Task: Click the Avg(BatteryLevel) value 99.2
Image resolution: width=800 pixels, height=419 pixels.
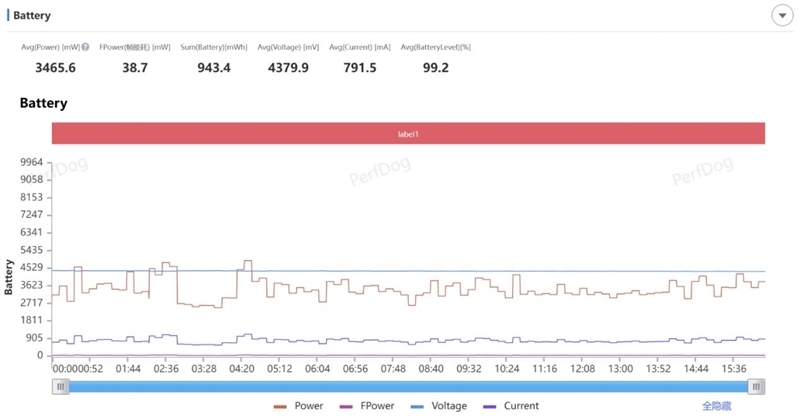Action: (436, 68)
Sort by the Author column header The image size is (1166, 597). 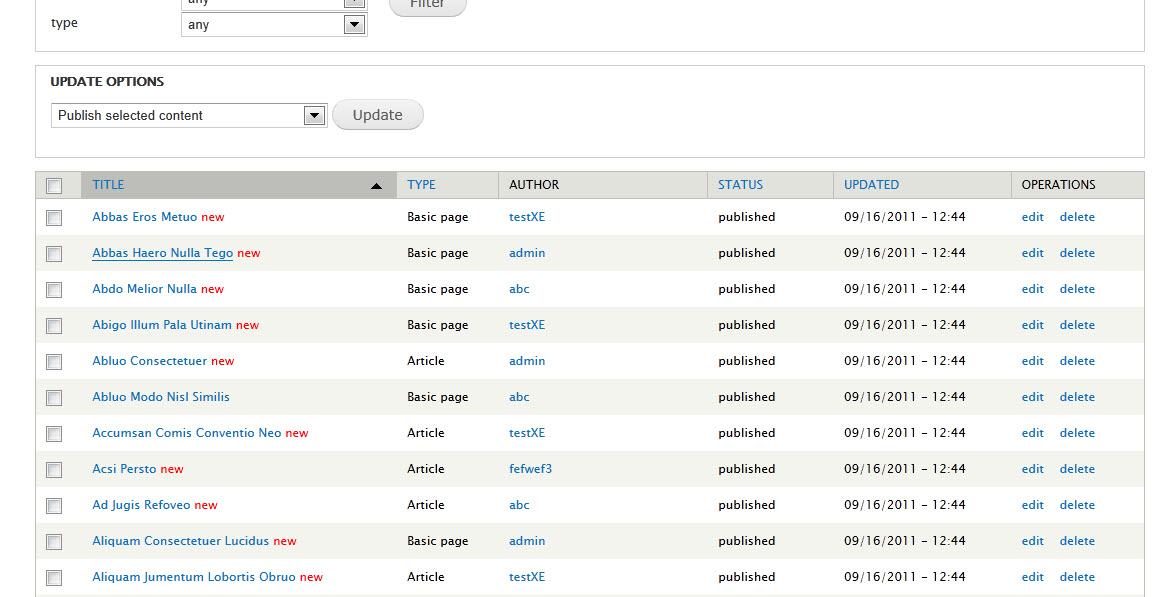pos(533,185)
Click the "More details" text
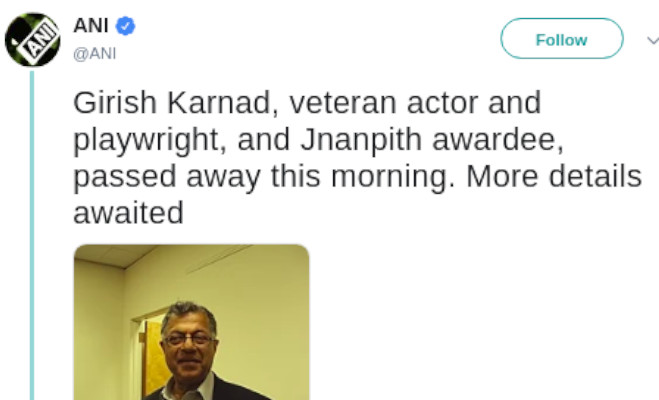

******

Using the material above, state how many lines include the string "Click". Answer with a single number.

▸ SOLVED EXERCISE: 2